TASK PROMPT>
Copy the forum post on parametrizing rotation matrices with unit vectors word for word, from "In the case" to "mapping $O=\Phi(\vec q)$.".

In the case of $SO(2)$ and $SO(3)$, one can also parametrize using unit vectors $\vec q$ in $\mathbb R^{m+1}$, i.e. $\vec q=(q_1,...q_{m+1})$ with $\vec q.\vec q=1$. Then the $m$ angles parametrizes the corresponding coordinates of $\vec q$, and one gets the corresponding orthogonal matrix using some specific mapping $O=\Phi(\vec q)$.

Furthermore, still for $N=2$ and $N=3$, one can show by direct calculation that ${\rm Tr}(O(\vec q_1)O^T(\vec q_2))$ is invariant under rotations of $\vec q_1$ and $\vec q_2$, that is ${\rm Tr}(O(\vec q_1)O^T(\vec q_2))={\rm Tr}(O(\vec q_1')O^T(\vec q_2'))$, with $\vec q_i'=Q \vec q_i$ and $Q \in O(m+1)$. For $SO(2)$ ($SO(3)$) matrices, with thus have an invariance of this trace under $O(2)$ ($O(4)$) rotations of the unit vectors parametrizing them.

My questions are : Is this parametrization with unit vectors true for all $N$ ? And if so, and more importantly to me, is this invariance under $O(m+1)$ of the trace also always true ?

LISTING>

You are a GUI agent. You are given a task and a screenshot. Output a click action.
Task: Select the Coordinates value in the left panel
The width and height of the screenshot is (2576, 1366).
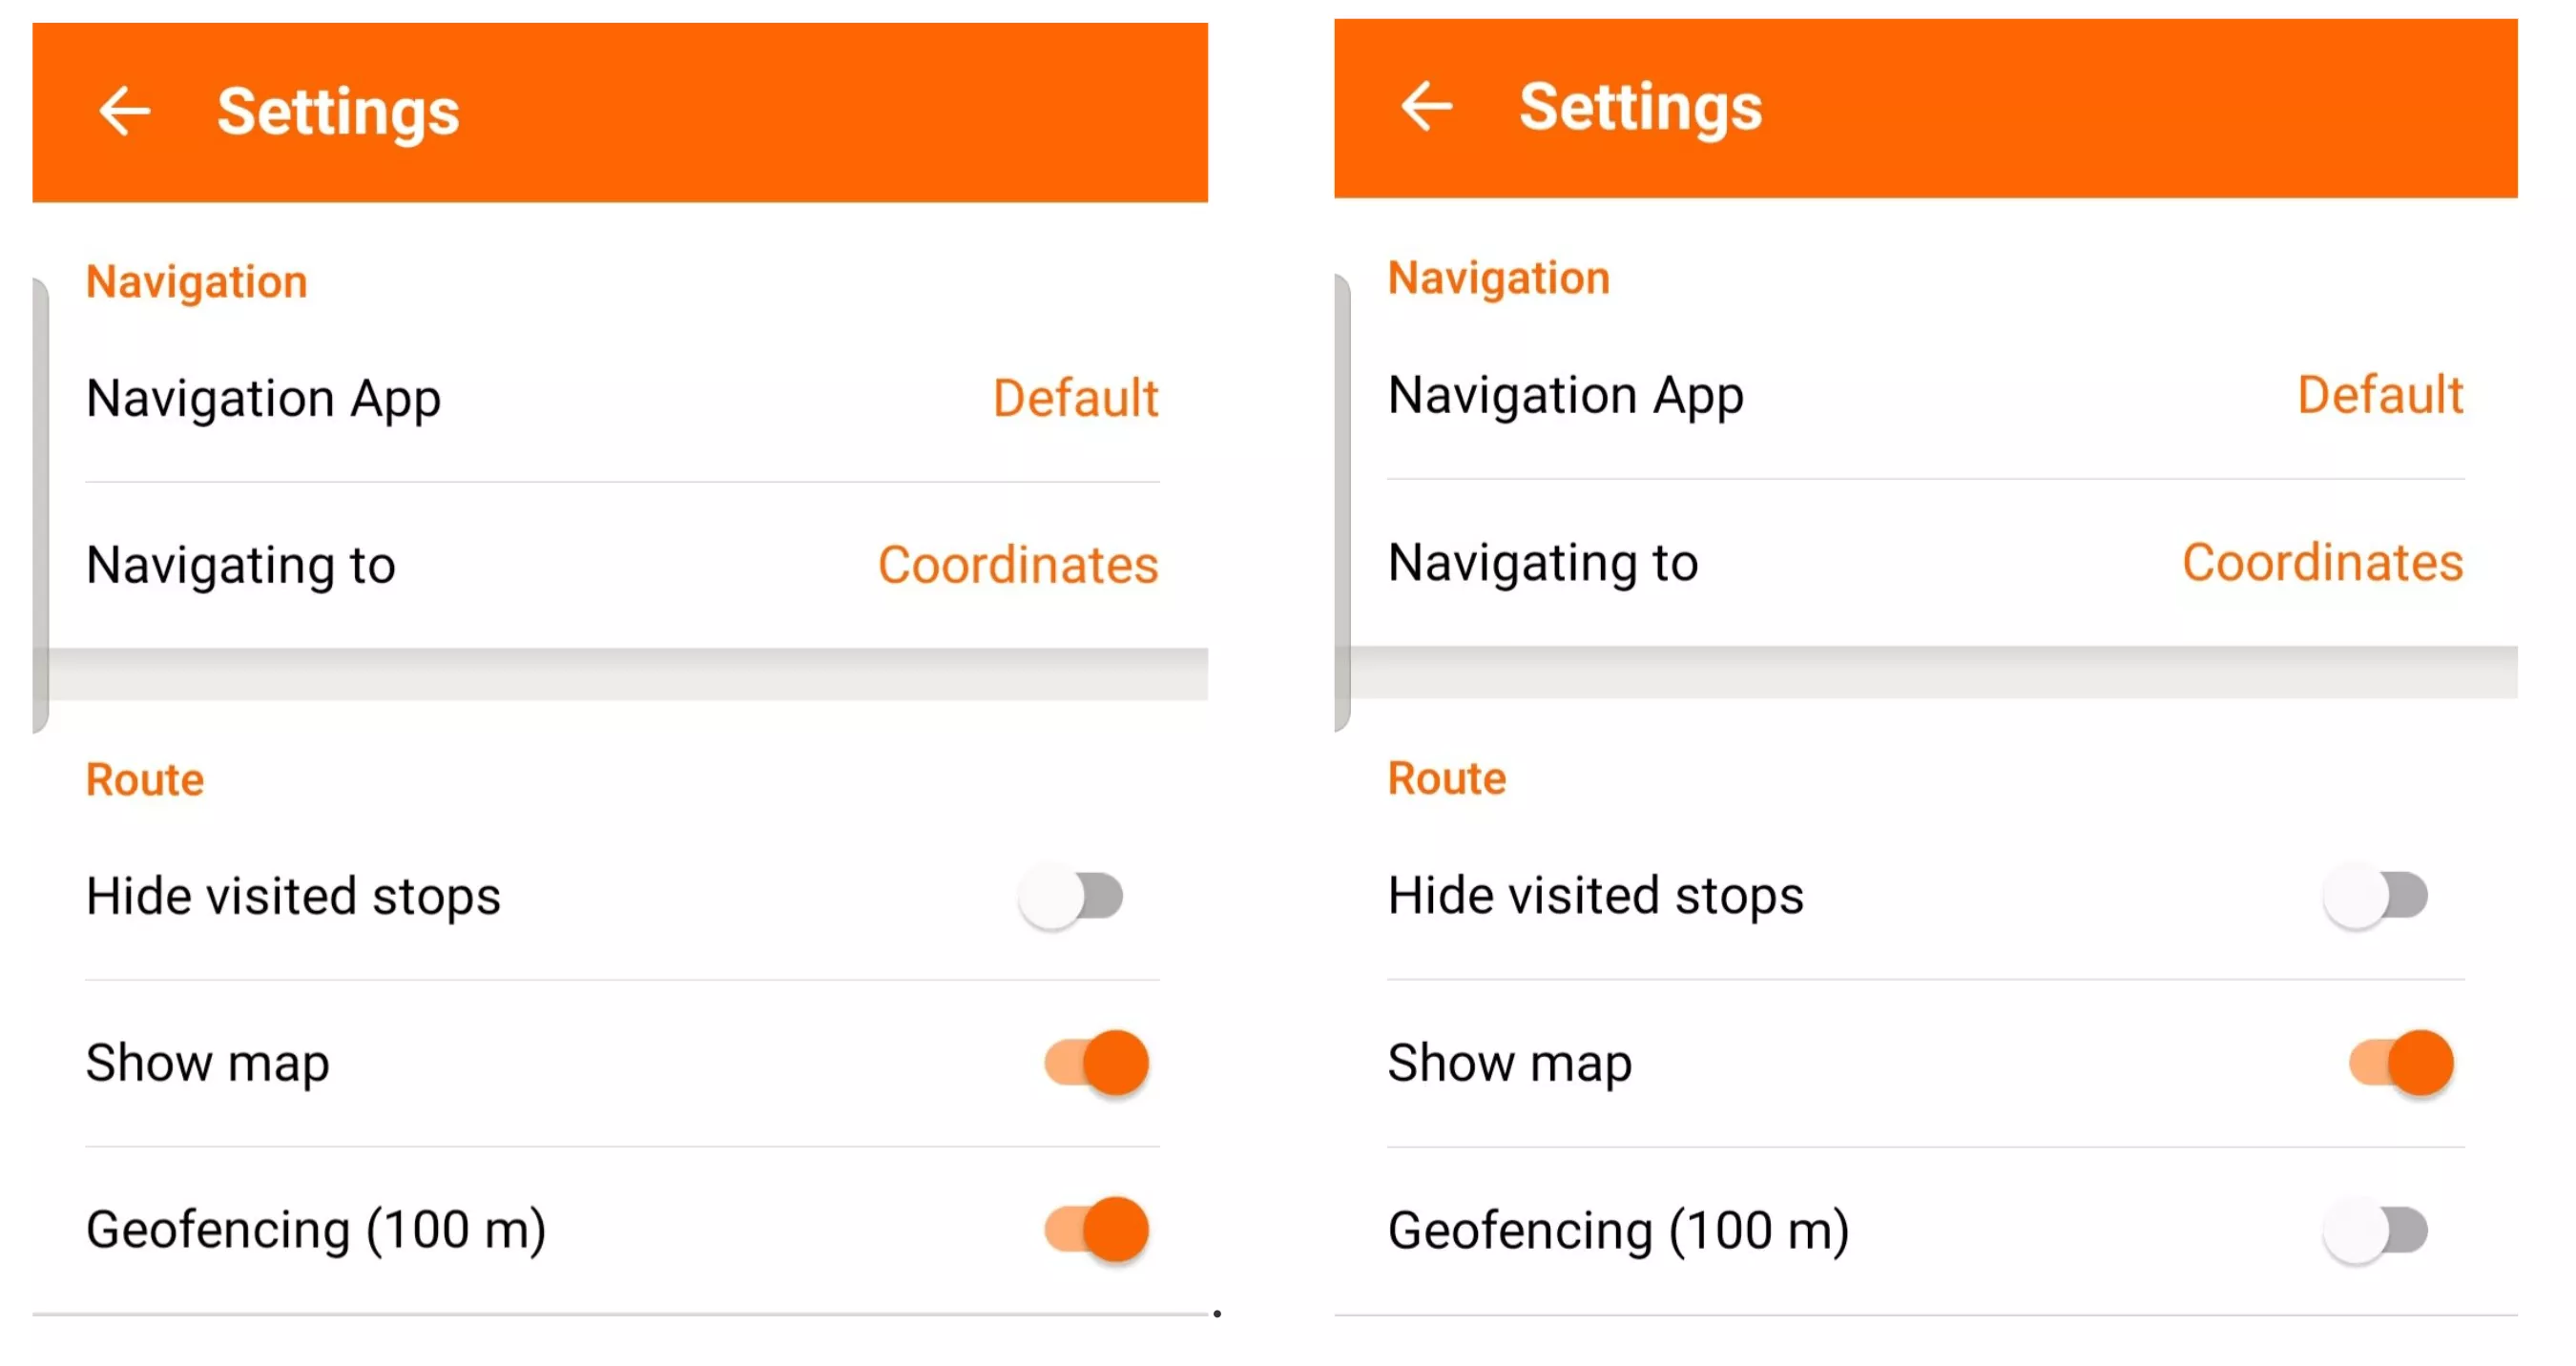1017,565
---
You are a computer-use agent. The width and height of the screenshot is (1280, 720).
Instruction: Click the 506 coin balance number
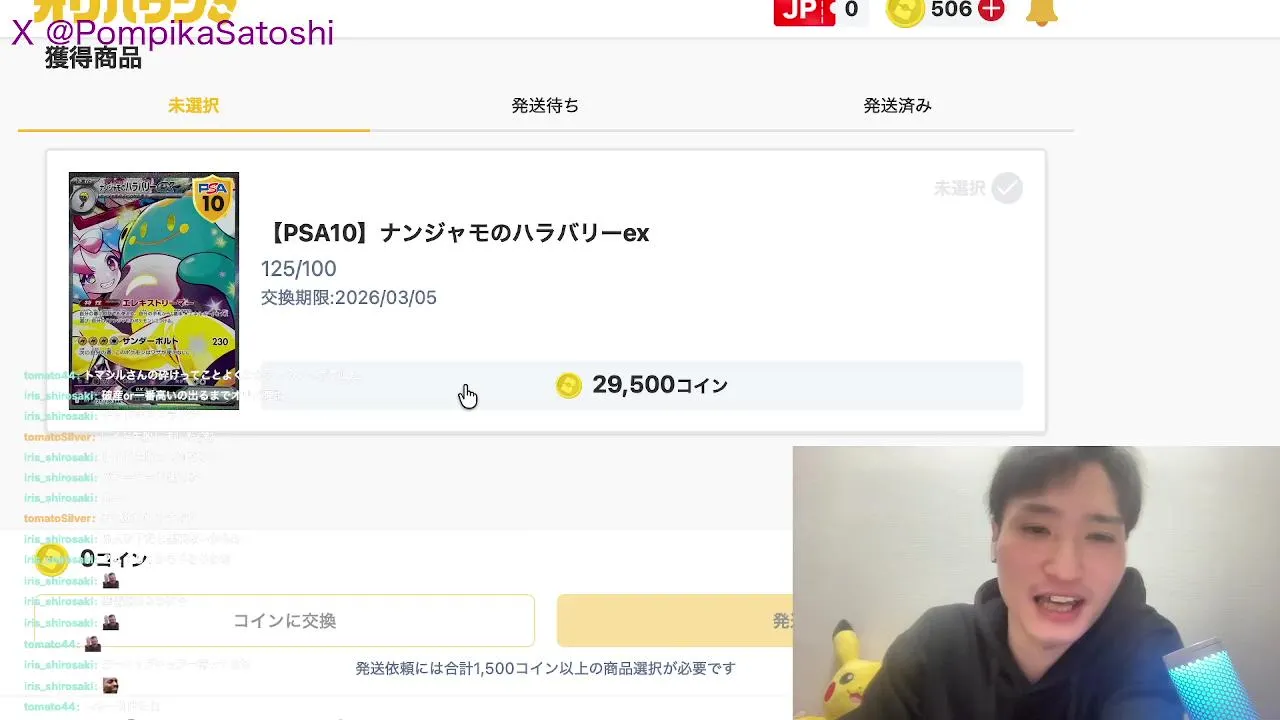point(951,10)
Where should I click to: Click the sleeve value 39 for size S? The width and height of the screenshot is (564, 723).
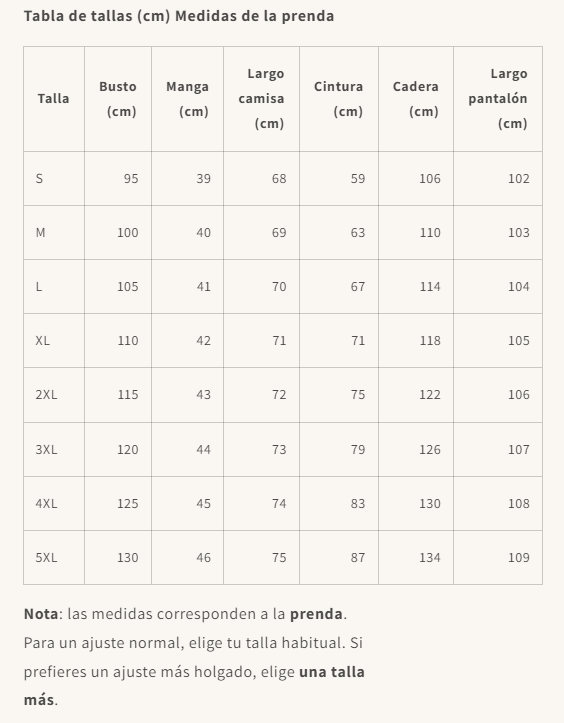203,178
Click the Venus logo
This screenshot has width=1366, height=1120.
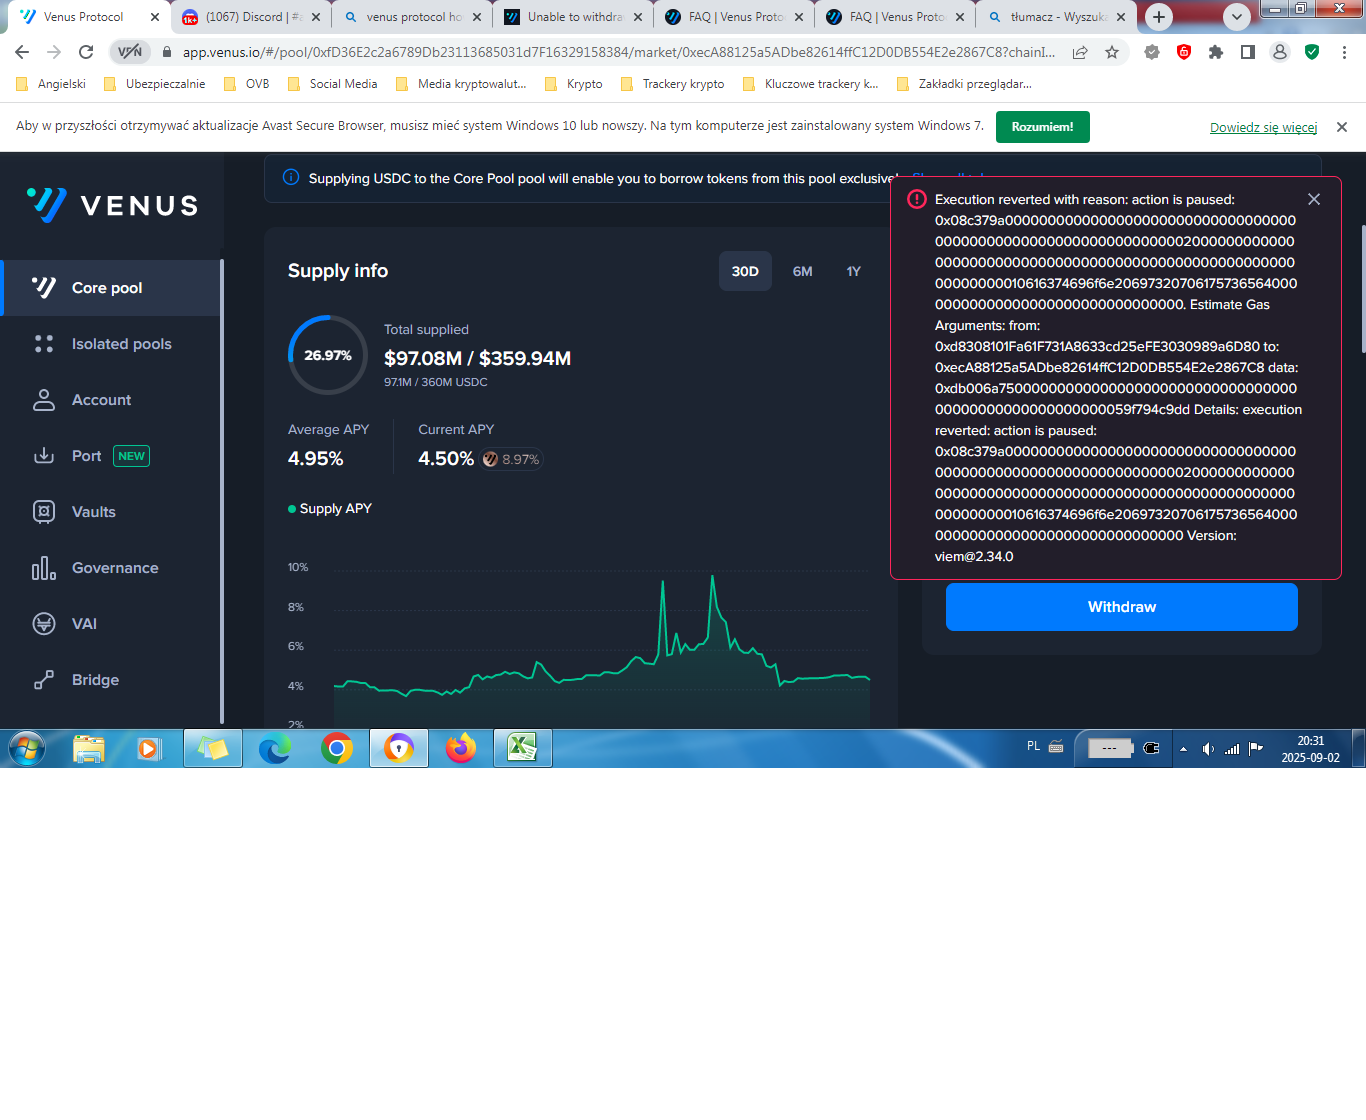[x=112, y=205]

THE RESPONSE>
In the case of $SO(2)$ and $SO(3)$, one can also parametrize using unit vectors $\vec q$ in $\mathbb R^{m+1}$, i.e. $\vec q=(q_1,...q_{m+1})$ with $\vec q.\vec q=1$. Then the $m$ angles parametrizes the corresponding coordinates of $\vec q$, and one gets the corresponding orthogonal matrix using some specific mapping $O=\Phi(\vec q)$.